ODOT lays out 2020 road projects on Mount Hood
Besides seasonal showers, Mount Hood residents can expect to see some road construction next spring.
DeLeon-Galloway, ODOT community affairs coordinator, told a gathering of Mt. Hood Area Chamber of Commerce members recently that there are three road improvement projects in the works for next year. The most expensive of the three projects aims to repave both directions of a 2.1-mile section of Highway 26, which runs east of Sandy, and upgrade guardrails, cable barriers, signs, striping and rumble strips.???
"This is the largest because of all of the components (affected)," DeLeon-Galloway explained.
The price tag is estimated at $4.3 million.
Another effort will focus on repaving the section of Highway 26 between East Lolo Pass Road in Zigzag and East Arlie Mitchell Road in Rhododendron. "This section of U.S. 26 is part of a widely used corridor and a significant route for freight, recreating and nearby communities," according to a statement on ODOT's project webpage. "The roadway in this area is in need of resurfacing and other upgrades to maintain smooth, safe travel through the area."
During this project, expected to cost around $2.8 million, rumble strips along the 2.5-mile stretch will also be replaced to improve safety for drivers.
The third endeavor will involve replacing and upgrading 26 existing guidance and warning signs along highways 26 and 35 with signs made from "more durable materials and steel supports.????"
"Signs will be taller and more durable to reduce the possibility of being covered by snow or damanged by plowing during the winter season," the ODOT said. "All signs, with the exception of two, will be replaced in their existing locations."

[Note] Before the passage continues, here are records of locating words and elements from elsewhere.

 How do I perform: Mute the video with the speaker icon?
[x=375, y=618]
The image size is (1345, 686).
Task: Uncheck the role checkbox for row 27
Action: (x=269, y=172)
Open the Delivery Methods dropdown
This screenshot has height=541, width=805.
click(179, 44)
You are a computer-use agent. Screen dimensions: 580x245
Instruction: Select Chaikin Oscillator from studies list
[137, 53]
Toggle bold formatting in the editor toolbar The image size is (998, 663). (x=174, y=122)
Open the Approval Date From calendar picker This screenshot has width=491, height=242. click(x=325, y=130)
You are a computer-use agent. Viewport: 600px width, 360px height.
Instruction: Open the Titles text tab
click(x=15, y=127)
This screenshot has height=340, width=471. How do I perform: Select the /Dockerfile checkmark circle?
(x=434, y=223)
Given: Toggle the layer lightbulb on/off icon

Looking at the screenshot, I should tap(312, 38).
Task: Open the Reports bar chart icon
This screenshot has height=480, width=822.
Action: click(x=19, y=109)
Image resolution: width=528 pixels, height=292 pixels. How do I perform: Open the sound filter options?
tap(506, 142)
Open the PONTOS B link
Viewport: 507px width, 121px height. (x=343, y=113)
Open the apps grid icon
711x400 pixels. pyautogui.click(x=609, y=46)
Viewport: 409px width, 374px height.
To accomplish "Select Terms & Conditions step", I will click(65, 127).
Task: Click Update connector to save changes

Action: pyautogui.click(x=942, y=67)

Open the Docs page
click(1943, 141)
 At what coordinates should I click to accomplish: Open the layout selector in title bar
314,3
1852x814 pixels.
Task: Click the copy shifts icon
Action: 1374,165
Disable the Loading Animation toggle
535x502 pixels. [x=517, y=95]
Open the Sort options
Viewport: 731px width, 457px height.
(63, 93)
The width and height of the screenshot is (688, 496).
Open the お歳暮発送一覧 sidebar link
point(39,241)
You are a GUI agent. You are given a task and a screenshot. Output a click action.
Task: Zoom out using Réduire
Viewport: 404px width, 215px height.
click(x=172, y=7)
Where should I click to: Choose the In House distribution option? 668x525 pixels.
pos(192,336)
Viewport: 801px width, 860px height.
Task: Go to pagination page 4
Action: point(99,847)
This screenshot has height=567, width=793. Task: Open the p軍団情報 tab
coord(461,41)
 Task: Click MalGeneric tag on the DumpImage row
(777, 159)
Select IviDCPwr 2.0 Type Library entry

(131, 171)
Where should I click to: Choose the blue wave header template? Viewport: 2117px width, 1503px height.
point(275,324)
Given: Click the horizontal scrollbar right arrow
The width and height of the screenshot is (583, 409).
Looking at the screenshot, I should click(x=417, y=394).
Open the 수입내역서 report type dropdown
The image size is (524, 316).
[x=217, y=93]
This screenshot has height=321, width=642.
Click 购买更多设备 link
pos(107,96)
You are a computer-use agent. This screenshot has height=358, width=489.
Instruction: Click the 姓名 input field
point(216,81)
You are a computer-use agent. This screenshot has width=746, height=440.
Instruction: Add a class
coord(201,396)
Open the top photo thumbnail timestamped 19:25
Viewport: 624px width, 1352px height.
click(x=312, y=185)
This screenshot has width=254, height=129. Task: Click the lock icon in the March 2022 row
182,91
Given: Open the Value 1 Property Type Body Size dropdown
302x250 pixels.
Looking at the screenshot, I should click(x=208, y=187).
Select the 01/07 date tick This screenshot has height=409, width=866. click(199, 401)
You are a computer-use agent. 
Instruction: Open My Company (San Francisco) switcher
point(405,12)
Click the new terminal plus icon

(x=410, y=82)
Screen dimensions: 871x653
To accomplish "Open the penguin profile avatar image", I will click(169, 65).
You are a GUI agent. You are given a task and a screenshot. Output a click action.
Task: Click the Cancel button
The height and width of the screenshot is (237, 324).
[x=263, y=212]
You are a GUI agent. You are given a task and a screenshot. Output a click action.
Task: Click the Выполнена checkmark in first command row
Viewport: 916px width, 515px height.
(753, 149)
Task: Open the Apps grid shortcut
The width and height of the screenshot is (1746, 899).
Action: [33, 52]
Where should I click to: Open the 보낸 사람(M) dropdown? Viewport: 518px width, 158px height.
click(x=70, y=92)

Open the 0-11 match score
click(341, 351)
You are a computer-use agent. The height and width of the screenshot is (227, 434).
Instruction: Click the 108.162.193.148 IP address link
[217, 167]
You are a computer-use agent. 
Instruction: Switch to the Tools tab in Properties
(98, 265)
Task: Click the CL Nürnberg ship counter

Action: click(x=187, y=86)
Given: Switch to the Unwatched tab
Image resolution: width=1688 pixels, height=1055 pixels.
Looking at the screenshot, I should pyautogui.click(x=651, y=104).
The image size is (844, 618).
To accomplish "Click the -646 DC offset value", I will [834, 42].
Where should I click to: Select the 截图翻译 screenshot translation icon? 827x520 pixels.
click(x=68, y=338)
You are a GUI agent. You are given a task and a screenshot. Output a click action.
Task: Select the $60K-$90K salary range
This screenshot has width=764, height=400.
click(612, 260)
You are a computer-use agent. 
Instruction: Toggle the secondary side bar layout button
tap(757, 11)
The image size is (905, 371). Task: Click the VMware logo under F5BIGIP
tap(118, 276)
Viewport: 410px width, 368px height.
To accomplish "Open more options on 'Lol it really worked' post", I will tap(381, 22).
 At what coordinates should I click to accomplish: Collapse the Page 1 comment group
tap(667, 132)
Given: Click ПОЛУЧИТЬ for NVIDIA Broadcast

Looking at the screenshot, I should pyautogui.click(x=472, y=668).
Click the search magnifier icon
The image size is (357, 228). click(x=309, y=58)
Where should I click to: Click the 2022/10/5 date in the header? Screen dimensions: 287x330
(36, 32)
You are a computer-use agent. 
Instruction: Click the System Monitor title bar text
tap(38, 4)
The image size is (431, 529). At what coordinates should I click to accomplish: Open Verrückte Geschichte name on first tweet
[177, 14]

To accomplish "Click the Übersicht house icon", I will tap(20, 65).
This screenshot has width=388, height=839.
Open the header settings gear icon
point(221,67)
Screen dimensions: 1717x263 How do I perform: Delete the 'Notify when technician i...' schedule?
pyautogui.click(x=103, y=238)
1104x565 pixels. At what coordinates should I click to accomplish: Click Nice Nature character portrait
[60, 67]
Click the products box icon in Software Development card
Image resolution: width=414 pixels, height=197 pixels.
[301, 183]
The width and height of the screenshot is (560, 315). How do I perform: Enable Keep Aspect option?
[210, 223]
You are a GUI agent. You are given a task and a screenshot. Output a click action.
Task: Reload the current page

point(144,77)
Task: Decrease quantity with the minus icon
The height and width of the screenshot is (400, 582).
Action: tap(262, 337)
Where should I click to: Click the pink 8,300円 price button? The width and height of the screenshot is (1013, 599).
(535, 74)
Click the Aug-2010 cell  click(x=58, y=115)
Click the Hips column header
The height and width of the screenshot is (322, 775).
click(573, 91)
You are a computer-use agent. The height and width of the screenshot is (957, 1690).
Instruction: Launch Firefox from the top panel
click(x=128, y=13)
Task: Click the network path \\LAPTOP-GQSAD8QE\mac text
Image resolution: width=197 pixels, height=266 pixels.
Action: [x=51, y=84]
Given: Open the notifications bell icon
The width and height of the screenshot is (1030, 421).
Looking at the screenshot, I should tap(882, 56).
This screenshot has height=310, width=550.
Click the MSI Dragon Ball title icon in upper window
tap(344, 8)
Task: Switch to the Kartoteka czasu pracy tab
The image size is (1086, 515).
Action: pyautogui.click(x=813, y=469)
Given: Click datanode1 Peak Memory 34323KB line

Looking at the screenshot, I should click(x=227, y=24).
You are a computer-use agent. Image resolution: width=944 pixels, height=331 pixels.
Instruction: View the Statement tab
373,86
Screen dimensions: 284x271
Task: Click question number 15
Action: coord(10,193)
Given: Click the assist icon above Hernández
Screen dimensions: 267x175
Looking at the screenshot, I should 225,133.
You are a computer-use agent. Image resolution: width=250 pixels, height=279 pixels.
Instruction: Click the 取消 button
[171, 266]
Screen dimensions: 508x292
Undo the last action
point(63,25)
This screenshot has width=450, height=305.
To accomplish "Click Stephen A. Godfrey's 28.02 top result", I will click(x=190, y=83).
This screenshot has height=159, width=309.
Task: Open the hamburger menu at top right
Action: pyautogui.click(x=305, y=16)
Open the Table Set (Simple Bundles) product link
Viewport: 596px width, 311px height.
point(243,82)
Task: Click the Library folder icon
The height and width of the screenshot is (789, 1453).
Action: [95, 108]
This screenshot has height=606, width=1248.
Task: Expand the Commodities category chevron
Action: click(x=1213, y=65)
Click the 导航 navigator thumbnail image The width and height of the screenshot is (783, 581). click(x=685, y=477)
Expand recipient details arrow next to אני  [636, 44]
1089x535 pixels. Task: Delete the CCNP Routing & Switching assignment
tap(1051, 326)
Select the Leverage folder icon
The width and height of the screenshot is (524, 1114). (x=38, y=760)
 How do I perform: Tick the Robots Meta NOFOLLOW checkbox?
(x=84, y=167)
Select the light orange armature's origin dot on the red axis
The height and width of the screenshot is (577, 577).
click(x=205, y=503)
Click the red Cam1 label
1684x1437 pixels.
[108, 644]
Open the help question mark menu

The sign on Highway 35 directing people north to Hood River a quarter-mile prior to the exit, will be moved to one mile before the exit and the sign signaling how many miles are left to Portland and Sandy will be moved onto the roadway. The estimated cost of these sign changes is $500,000.
"(These) are as simple as we can get on paving projects," DeLeon-Galloway said. "They're so we can keep the road from deteriorating. If we were to wait on maintenance, there would be more time, more traffic disruption and more cost to taxpayers. We don't anticipate any permanent changes to access to driveways or right of way."
ODOT expects to seek bids for all three projects in February 2020. Construction is tentatively scheduled for spring through fall of next year. "We're trying to keep all of these projects scheduled to daytime work as well," DeLeon-Galloway said.
The projects may require the use of pilot cars, but officials expect minimal traffic delays during construction. Residents should receive information on these projects in the mail.